DOWN, DOWN, DANCING THE ART DOWN

University student dancing in performance with backdrop of Numinous hot glue installation by Gerri Sayler at Spurgeon Art GalleryNuminous came to an artistic demise on Halloween. Destruction as art? As ceremony? Never gave it a thought. Until yesterday.

I received a call from the Spurgeon Art Gallery, with a request from a group of CWU choreography students. They wanted to create a performance of dancing in the strands. Yes, yes and yes! What a beautiful way to end the reign of this art installation.

What usually happens to my work at the end of an exhibit? People ask the question a lot. They want to believe it has a second life. It doesn’t. As highfalutin as it may sound, here’s why.

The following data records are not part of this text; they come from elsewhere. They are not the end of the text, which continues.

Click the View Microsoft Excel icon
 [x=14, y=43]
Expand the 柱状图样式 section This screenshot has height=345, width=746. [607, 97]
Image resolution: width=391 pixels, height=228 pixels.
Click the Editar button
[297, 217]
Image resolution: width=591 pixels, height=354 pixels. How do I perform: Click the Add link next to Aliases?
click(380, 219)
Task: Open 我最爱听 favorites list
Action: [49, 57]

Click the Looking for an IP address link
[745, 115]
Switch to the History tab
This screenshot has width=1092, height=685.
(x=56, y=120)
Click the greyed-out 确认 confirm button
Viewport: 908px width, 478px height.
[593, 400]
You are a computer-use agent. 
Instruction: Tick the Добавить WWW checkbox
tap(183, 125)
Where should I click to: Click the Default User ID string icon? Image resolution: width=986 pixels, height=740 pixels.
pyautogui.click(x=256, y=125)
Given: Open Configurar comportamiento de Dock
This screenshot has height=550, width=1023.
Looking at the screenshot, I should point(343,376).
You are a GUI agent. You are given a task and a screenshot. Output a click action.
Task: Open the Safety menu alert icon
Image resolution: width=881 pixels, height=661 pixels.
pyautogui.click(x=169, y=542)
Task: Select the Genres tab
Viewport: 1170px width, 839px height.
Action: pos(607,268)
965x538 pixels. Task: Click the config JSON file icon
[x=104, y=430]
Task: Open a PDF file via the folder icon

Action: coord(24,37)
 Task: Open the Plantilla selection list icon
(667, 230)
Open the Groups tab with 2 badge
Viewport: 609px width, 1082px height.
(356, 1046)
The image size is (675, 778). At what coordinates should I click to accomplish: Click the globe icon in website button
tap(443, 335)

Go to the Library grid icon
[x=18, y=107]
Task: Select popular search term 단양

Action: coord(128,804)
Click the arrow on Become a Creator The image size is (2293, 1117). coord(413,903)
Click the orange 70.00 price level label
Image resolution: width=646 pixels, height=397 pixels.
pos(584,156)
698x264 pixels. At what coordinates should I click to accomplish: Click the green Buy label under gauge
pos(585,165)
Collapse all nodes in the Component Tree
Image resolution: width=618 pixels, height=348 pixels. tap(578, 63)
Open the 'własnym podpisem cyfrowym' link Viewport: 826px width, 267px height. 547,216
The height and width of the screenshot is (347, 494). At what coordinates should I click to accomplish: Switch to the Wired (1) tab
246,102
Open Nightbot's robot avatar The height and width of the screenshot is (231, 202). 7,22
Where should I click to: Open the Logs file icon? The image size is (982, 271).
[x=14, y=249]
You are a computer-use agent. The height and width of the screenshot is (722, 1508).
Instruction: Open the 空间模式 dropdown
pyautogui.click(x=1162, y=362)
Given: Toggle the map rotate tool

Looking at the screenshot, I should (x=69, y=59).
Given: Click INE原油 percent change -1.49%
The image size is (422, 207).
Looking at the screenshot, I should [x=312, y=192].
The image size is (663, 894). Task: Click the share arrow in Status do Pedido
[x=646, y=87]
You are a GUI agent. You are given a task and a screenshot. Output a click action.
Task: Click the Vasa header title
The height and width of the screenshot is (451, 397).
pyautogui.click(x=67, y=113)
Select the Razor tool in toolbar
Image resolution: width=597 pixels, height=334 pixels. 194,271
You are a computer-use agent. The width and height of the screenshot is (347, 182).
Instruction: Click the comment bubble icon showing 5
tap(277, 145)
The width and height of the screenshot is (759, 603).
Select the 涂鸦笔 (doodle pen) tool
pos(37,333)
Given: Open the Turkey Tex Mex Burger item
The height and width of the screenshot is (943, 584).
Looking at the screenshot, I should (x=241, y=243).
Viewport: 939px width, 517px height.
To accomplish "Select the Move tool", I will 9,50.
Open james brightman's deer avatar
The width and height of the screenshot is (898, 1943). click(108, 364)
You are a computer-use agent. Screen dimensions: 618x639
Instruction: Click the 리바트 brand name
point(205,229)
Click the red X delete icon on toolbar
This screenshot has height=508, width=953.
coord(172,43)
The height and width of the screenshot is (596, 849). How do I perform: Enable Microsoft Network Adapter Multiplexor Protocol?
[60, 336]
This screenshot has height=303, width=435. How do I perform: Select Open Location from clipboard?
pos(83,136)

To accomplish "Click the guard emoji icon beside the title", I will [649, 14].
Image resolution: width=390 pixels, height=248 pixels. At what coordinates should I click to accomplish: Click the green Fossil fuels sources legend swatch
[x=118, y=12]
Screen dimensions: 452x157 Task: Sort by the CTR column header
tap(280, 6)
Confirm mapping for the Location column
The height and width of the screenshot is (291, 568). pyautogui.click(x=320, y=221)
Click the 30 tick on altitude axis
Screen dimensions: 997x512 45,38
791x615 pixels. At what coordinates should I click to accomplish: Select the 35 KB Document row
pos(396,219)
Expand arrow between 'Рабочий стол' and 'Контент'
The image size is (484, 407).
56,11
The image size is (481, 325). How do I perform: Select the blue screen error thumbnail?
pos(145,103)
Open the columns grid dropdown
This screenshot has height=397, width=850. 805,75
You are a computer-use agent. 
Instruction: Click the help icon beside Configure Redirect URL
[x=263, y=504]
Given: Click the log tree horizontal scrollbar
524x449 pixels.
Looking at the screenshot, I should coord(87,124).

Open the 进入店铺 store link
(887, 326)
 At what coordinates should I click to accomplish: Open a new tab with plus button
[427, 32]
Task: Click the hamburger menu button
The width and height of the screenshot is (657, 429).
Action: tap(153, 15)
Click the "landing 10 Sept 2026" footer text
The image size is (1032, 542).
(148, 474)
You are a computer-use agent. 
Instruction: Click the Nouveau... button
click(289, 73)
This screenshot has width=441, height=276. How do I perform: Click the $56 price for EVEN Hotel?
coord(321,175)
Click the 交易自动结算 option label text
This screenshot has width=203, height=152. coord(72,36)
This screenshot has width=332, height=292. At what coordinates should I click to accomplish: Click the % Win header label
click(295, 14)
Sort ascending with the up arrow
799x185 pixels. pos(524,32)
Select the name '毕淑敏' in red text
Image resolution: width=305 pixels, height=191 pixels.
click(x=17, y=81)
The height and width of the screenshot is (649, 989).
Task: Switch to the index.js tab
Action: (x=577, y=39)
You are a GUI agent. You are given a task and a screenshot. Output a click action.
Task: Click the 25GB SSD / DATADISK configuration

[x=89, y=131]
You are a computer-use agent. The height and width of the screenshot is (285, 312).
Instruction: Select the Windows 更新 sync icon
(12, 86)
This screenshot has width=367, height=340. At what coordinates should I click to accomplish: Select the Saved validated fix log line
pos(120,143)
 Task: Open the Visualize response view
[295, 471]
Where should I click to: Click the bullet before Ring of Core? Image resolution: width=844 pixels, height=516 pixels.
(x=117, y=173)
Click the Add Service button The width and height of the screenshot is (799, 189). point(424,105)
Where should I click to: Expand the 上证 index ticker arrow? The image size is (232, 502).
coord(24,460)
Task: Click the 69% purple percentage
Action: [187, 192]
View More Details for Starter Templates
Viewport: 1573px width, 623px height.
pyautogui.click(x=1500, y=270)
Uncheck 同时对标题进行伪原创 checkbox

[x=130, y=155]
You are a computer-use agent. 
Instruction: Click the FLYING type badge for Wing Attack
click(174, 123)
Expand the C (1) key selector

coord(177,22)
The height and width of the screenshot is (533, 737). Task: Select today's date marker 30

The hot glue installations are site-specific, and are philosophically and conceptually grounded in ideas about the transitory nature of all things. They’ve come function as vestiges of my personal journey though of time. Re-purposing them doesn’t feel right.

So the work is destroyed once the exhibit is over. The wire leads are snipped from the ceiling grids, and the piles of drizzled hot glue are swept up and compressed into a couple garbage bags.

Not unlike the way Tibetan monks work an ungodly amount of time to perfect sand mandalas, then ritualistically destroy the art after they’re complete.